> INSTRUCTIONS TO FOLLOW:
Reproduce all of the following records word for word, line by line.

> GIVEN ENTRIES:
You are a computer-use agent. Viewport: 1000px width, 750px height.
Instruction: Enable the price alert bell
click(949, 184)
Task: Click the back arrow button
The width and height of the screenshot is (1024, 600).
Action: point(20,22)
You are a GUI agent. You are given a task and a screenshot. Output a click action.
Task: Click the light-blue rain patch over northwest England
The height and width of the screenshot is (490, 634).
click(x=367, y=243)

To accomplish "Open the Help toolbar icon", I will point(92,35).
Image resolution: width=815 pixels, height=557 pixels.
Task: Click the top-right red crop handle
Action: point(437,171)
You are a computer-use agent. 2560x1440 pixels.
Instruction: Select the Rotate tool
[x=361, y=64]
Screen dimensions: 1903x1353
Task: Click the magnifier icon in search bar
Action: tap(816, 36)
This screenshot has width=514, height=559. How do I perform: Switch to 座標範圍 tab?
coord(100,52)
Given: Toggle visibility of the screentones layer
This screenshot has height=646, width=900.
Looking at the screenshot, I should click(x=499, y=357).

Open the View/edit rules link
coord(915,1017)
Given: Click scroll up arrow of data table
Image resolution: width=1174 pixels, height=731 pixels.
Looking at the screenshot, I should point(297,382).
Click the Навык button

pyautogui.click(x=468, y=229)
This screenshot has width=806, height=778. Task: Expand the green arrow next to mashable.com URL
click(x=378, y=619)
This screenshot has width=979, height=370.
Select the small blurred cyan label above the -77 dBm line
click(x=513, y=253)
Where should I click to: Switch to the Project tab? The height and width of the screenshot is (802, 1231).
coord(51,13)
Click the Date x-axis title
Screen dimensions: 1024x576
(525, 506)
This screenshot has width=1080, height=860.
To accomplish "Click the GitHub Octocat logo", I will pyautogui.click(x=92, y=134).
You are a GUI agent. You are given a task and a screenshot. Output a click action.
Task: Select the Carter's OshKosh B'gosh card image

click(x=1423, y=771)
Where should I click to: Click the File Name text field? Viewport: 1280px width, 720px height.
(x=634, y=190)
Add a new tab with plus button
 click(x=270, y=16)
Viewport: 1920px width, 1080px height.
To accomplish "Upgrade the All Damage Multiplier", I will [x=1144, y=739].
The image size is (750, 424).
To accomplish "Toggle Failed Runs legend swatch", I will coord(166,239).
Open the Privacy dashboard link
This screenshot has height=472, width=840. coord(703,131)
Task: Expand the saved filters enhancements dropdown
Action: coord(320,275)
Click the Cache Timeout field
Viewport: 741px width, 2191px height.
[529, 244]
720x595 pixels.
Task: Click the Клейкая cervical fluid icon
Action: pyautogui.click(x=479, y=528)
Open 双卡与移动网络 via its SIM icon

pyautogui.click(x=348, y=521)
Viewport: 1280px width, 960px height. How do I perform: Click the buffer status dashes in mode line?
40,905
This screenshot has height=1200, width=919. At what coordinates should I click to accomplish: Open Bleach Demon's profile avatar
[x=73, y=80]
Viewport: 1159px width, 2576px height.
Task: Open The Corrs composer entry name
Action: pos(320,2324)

> SOLUTION TO THIS TASK:
You are a computer-use agent. Viewport: 1000px width, 750px height.
Instruction: Enable the price alert bell
click(949, 184)
Task: Click the back arrow button
The width and height of the screenshot is (1024, 600).
Action: point(20,22)
You are a GUI agent. You are given a task and a screenshot. Output a click action.
Task: Click the light-blue rain patch over northwest England
The height and width of the screenshot is (490, 634).
click(x=367, y=243)

To accomplish "Open the Help toolbar icon", I will point(92,35).
Image resolution: width=815 pixels, height=557 pixels.
Task: Click the top-right red crop handle
Action: point(437,171)
You are a computer-use agent. 2560x1440 pixels.
Instruction: Select the Rotate tool
[x=361, y=64]
Screen dimensions: 1903x1353
Task: Click the magnifier icon in search bar
Action: tap(816, 36)
This screenshot has width=514, height=559. How do I perform: Switch to 座標範圍 tab?
coord(100,52)
Given: Toggle visibility of the screentones layer
This screenshot has height=646, width=900.
Looking at the screenshot, I should click(x=499, y=357).

Open the View/edit rules link
coord(915,1017)
Given: Click scroll up arrow of data table
Image resolution: width=1174 pixels, height=731 pixels.
Looking at the screenshot, I should point(297,382).
Click the Навык button

pyautogui.click(x=468, y=229)
This screenshot has width=806, height=778. Task: Expand the green arrow next to mashable.com URL
click(x=378, y=619)
This screenshot has width=979, height=370.
Select the small blurred cyan label above the -77 dBm line
click(x=513, y=253)
Where should I click to: Switch to the Project tab? The height and width of the screenshot is (802, 1231).
coord(51,13)
Click the Date x-axis title
Screen dimensions: 1024x576
(525, 506)
This screenshot has width=1080, height=860.
To accomplish "Click the GitHub Octocat logo", I will pyautogui.click(x=92, y=134).
You are a GUI agent. You are given a task and a screenshot. Output a click action.
Task: Select the Carter's OshKosh B'gosh card image

click(x=1423, y=771)
Where should I click to: Click the File Name text field? Viewport: 1280px width, 720px height.
(x=634, y=190)
Add a new tab with plus button
 click(x=270, y=16)
Viewport: 1920px width, 1080px height.
To accomplish "Upgrade the All Damage Multiplier", I will [x=1144, y=739].
The image size is (750, 424).
To accomplish "Toggle Failed Runs legend swatch", I will coord(166,239).
Open the Privacy dashboard link
This screenshot has height=472, width=840. coord(703,131)
Task: Expand the saved filters enhancements dropdown
Action: coord(320,275)
Click the Cache Timeout field
Viewport: 741px width, 2191px height.
[529, 244]
720x595 pixels.
Task: Click the Клейкая cervical fluid icon
Action: pyautogui.click(x=479, y=528)
Open 双卡与移动网络 via its SIM icon

pyautogui.click(x=348, y=521)
Viewport: 1280px width, 960px height. How do I perform: Click the buffer status dashes in mode line?
40,905
This screenshot has height=1200, width=919. At what coordinates should I click to accomplish: Open Bleach Demon's profile avatar
[x=73, y=80]
Viewport: 1159px width, 2576px height.
Task: Open The Corrs composer entry name
Action: pos(320,2324)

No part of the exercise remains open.